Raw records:
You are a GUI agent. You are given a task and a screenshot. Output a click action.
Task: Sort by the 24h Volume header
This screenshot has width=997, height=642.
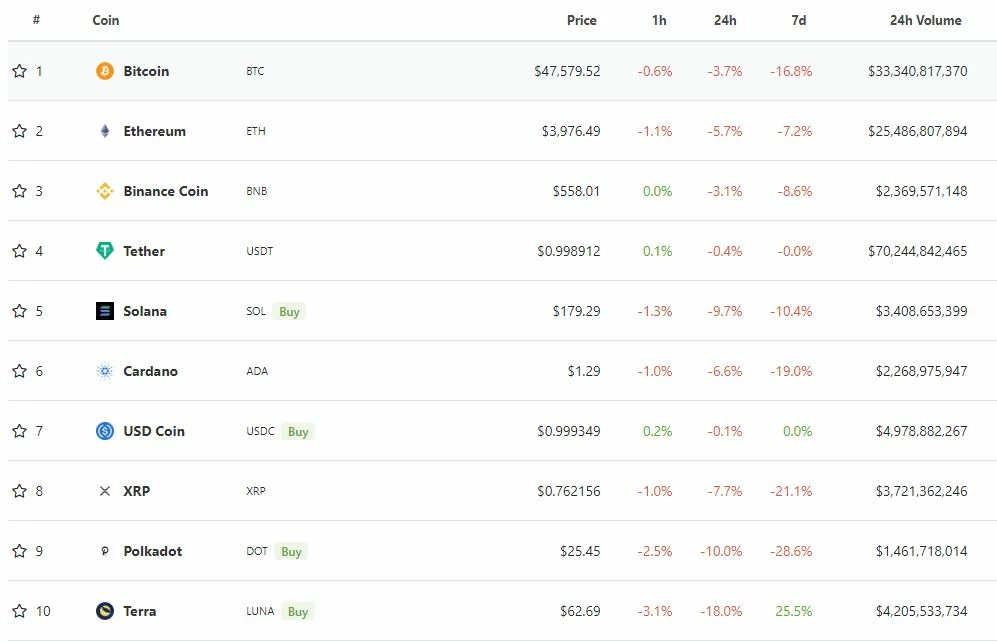925,20
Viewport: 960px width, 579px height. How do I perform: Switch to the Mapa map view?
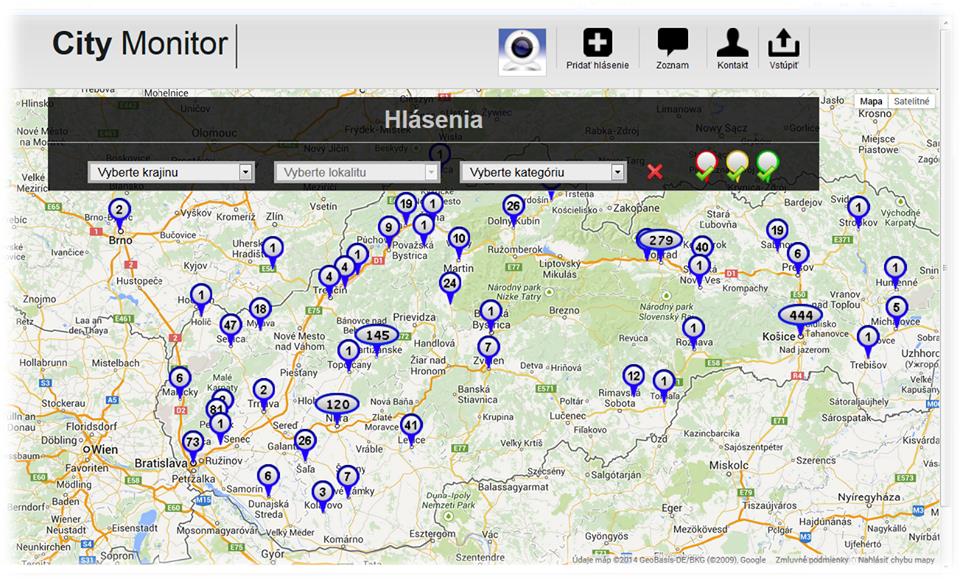871,101
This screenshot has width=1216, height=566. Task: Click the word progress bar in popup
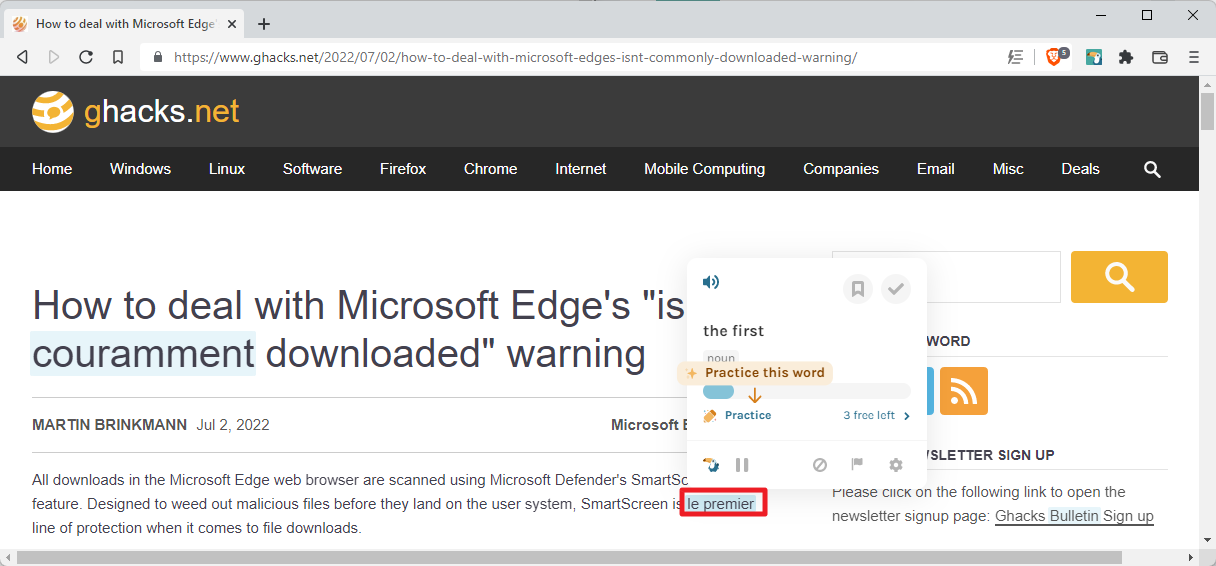point(806,391)
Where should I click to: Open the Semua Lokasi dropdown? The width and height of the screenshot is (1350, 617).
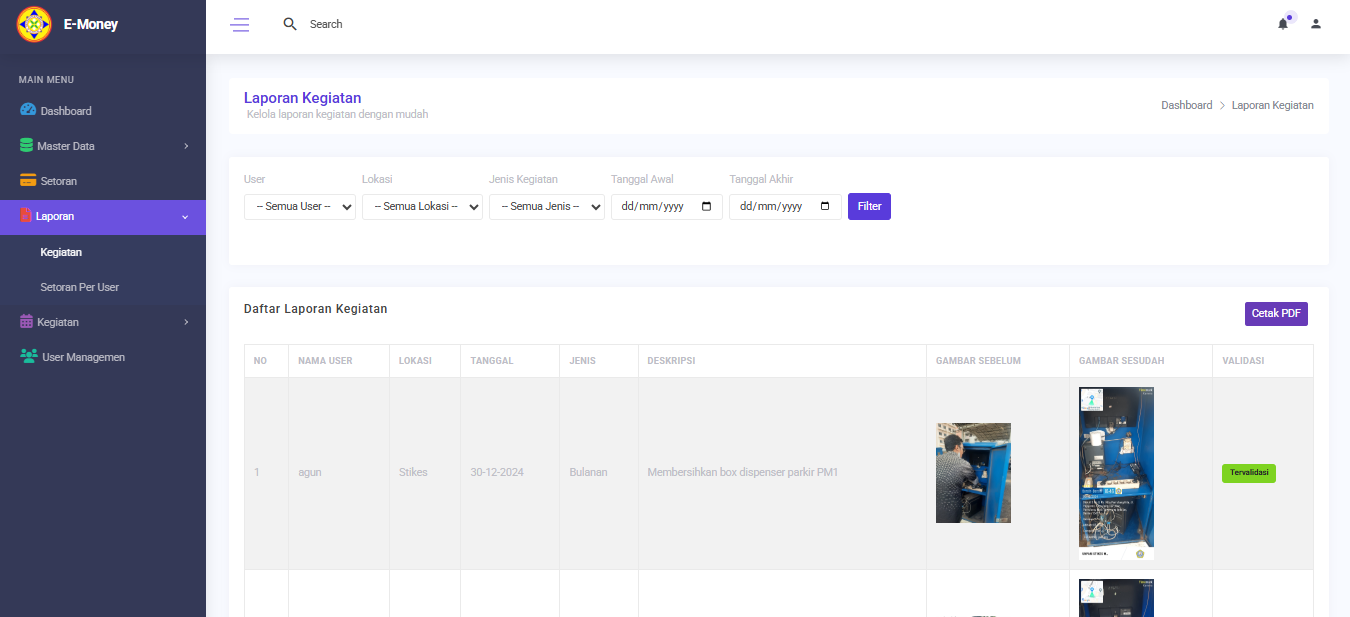[x=422, y=207]
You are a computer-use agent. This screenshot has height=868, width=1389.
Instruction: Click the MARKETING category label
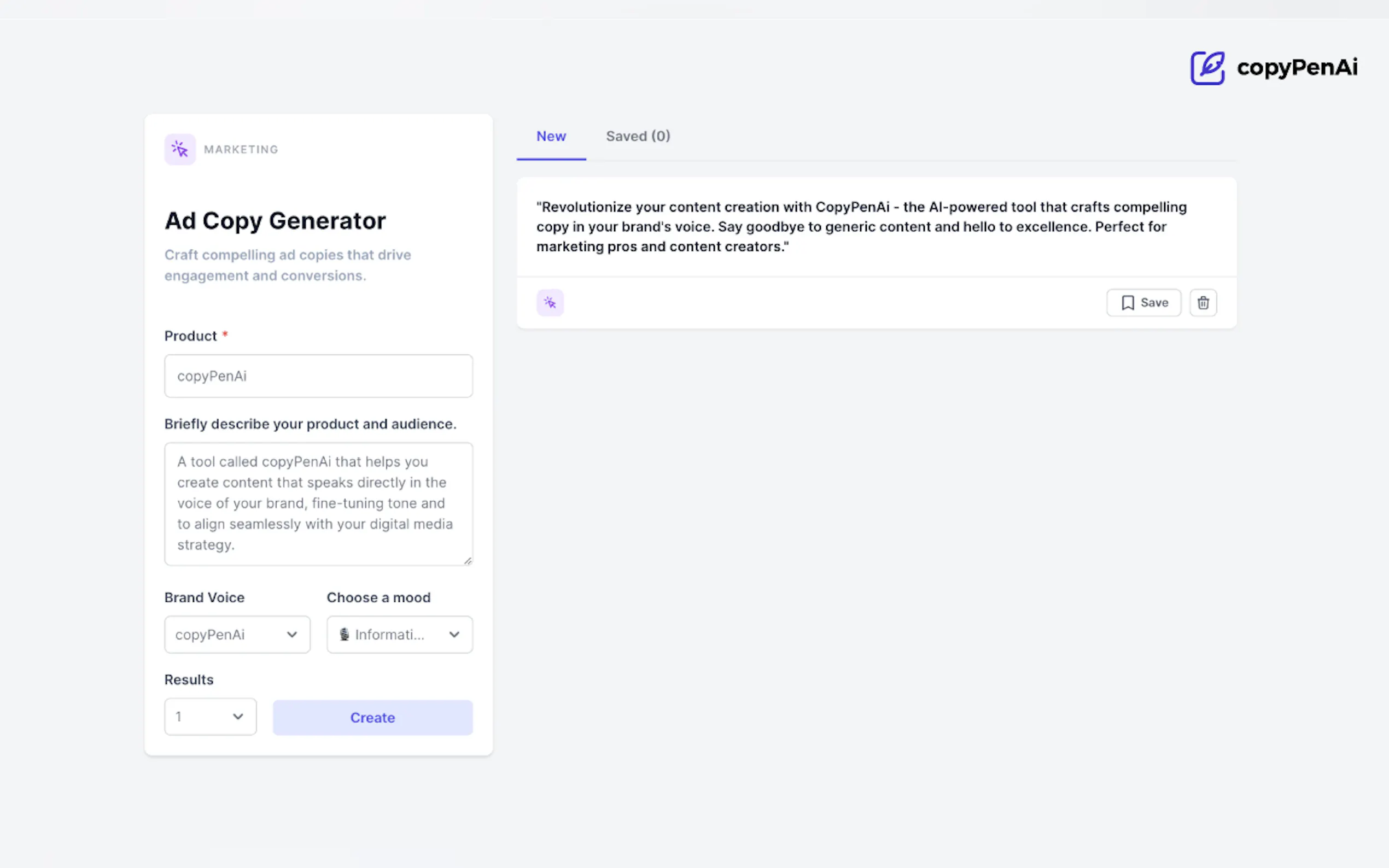click(241, 150)
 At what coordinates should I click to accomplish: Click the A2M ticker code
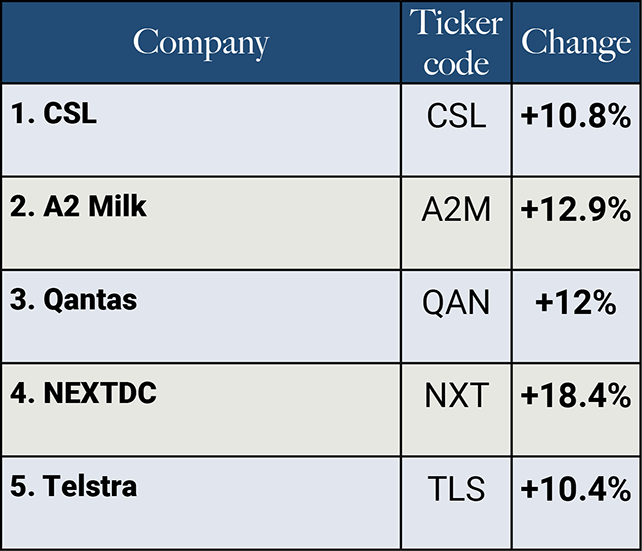point(456,210)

EXERCISE OBJECTIVE: Gather every line above that contains the string "agent", treating uppercase and lowercase as different.

ANSWER:
You are a GUI agent. You are given a task and a screenshot. Output a click action.
You are a computer-use agent. This screenshot has height=868, width=1389.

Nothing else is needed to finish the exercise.